The only thing I have trouble seeing is how they would engage with each other in a possible fight scene, as Guts is a master of close combat with the Dragonslayer, and Irvine is the epitome of the ranged fighter. They couldn't be any more different in that regard. Unless Irvine proves to be quite competent at cqc as well. We know he is quite deadly with both versions of his demonic bow, but he hasn't shown any close quarters ability so far, beside the moment he showed great agility to save Sonia from danger when they were fighting the Ganishka tower-apostle. Hopefully his wolf-like appearance on his apostle form is not just for show. It would be cool if Irvine could create spears or bladed weapons with his fur or the hair on his tail like he does to create his mortal arrows as well.

Just throwing some thoughts, sorry if this all sounds too outlandish or far-fetched. Maybe instead of thinking who he's going to fight against in Guts group maybe there could be a different path for his character... who knows what Irvine might have sacrificed to become an apostle, but curiously, besides being the most anti-social or lonely captain of the neo Band of the Hawk, he also strikes me as one of the most human of the apostles so far, seeing how he both empathized and even bonded with Sonia on episodes 298 to 301. I'd like to see Irvine becoming a more neutral character in the story at some point, but so far he seems too loyal to Griffith, like any apostle at this point.

23
Current Episodes / Re: Episode 331
« on: November 03, 2012, 01:20:11 PM »
Hi Arvin, welcome to the forum! Nice summary of what's been said in the thread.

Hi Azz, thanks for the welcome!

The kanji used by Schierke (大鷲) literally means a "large eagle", and usually refers to Steller's Sea Eagle, an Asian species that is one of the largest birds of prey in the world. They do sometimes nest at the top of large trees in the real world, so that is consistent with what Schierke says of it as well.

So the bird itself is a priori not mystical, but it was, at the time, a subtle indication that Guts et al. were getting closer to the coast.

Oh, I see, thanks for the correction. Pretty interesting stuff, I'm fammiliar with this species of bird of prey as well but had no idea Schierke could have been refering to it.

It's also an interesting thought that would never cross my mind that mentioning the Eagle would indicate that they were getting closer to the coast (which they actually were, following the story progression).

24
Podcast / Re: Skullknight.NET Podcast: Episode 22
« on: November 03, 2012, 02:34:10 AM »
First of all I would like to thank you guys for making this and many other podcasts. I have learned a lot by hearing your different perspectives and thoughts on the series.

It's nice that you guys mentioned the contradiction of Griffith's dialogue about friendship with Charlotte on the stairs back on the Golden Age arc. I was thinking along the same lines while re-reading that arc some time ago. It were those words that ignited lots of important developments in the story, which ultimately led to Griffith's downfall.

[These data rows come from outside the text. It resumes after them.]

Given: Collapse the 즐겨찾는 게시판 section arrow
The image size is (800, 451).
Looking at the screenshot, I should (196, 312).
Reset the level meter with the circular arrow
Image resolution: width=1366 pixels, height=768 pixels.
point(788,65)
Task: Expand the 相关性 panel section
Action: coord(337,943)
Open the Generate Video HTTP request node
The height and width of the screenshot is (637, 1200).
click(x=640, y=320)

Well, I blame that mostly on the noble literature bullshit that he was reading back then. There was even a kama-sutra book that he showed to Guts there.  :ganishka:

25
Current Episodes / Re: Episode 332
« on: November 03, 2012, 02:24:20 AM »
That's a nice episode!!
It's good to see Rickert and Erika again, these two interest me a lot.
Pretty cool entrance from Irvine as well, the style of this guy knows no bounds.

Like most people here I was expecting that we would finally see something on Skellig from the ship but a change in perspective to show the now mostly chaotic world of Fantasia is a nice thing as well, plus we get doses of Rickert, Erika and the most stylish looking apostle so far. That's quite satisfying for me. AND a wild cockatrice appears!!  :daiba:

The only thing I missed from this episode was seeing some trolls getting decapitated by Irvine's shots, like he did in the Kushan wars. Maybe he was soft on them because there were human allies nearby?

Well, anyway, it seems like the time to open the bottles of champagne was delayed a bit but one thing is for sure, as each episode that we get from now on the closer we draw to finally arriving at Skellig. Can't wait!!